[YOUR TASK]
Once the pictures are set aside, copy the records below exactly as they stand.

Dataset entries
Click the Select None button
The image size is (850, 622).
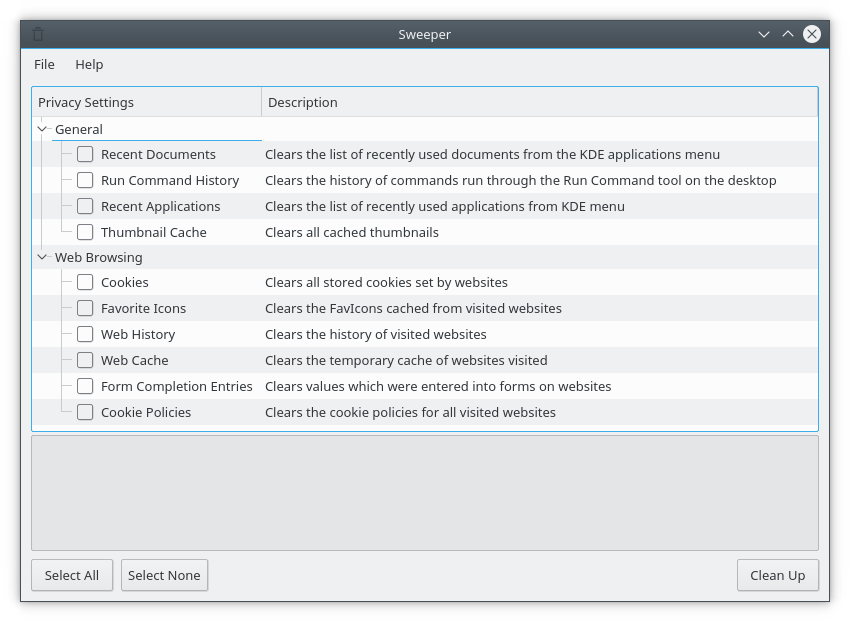[164, 575]
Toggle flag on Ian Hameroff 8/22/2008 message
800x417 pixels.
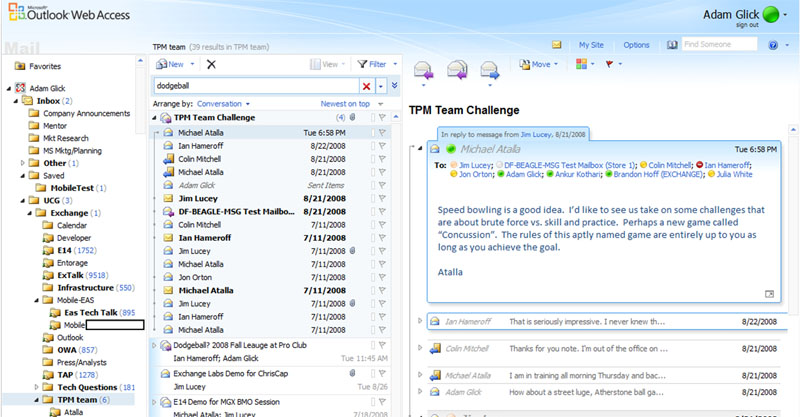pos(382,145)
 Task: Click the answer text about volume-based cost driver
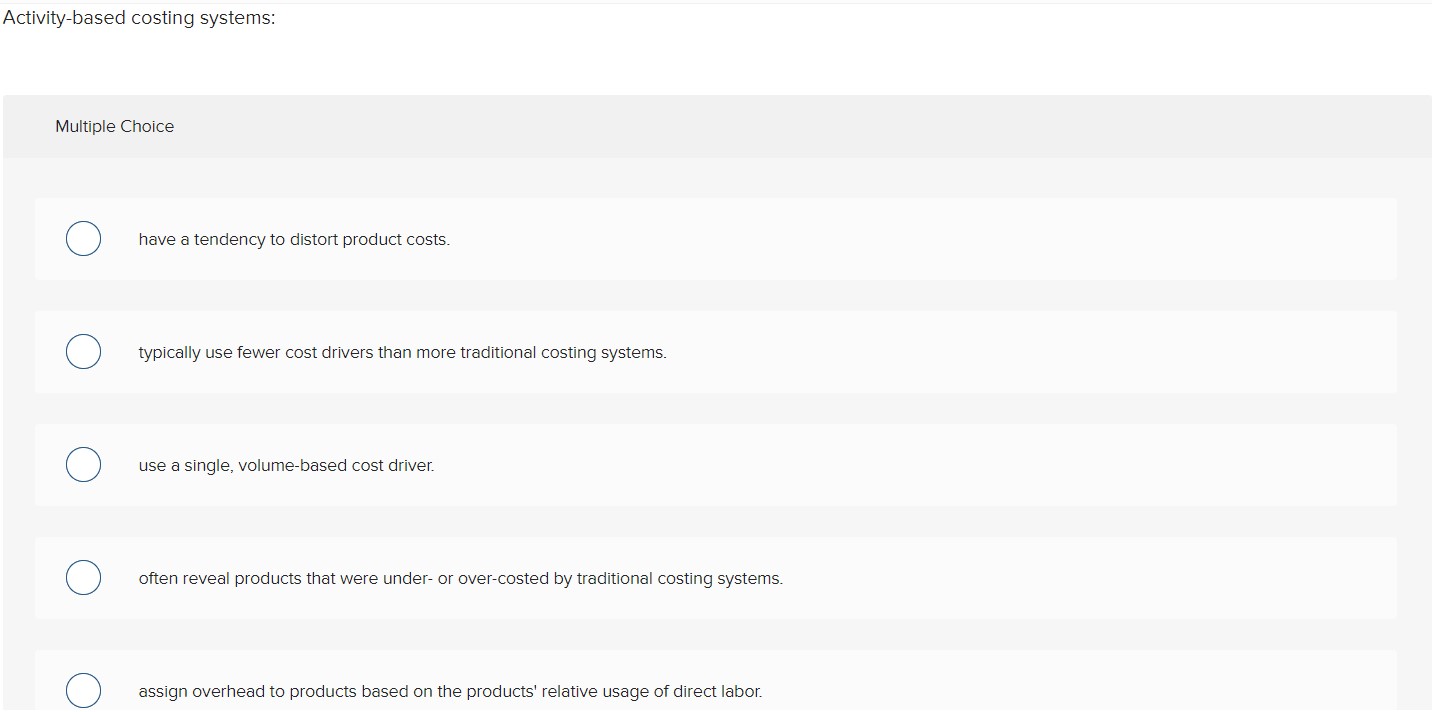pyautogui.click(x=287, y=465)
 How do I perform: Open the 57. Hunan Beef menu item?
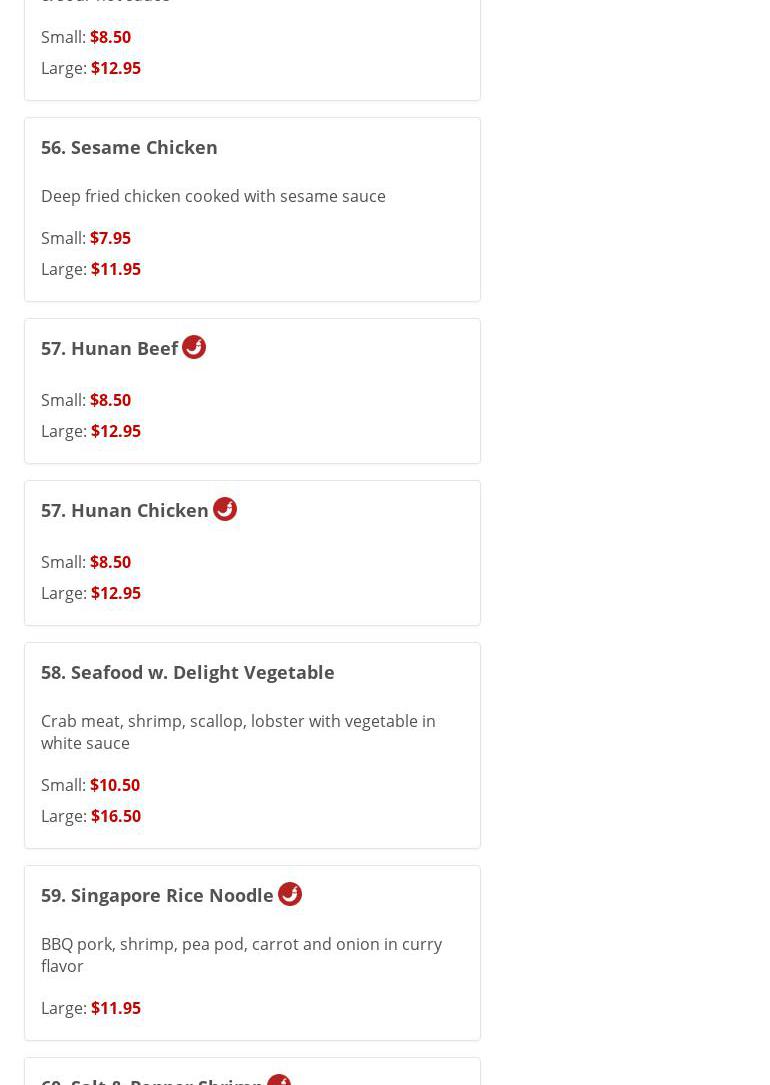pos(109,348)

[TASK ANSWER]
Click the Select None button
The image size is (850, 622).
[164, 575]
Toggle flag on Ian Hameroff 8/22/2008 message
800x417 pixels.
pos(382,145)
 Task: Click the answer text about volume-based cost driver
pyautogui.click(x=287, y=465)
 How do I perform: Open the 57. Hunan Beef menu item?
pos(109,348)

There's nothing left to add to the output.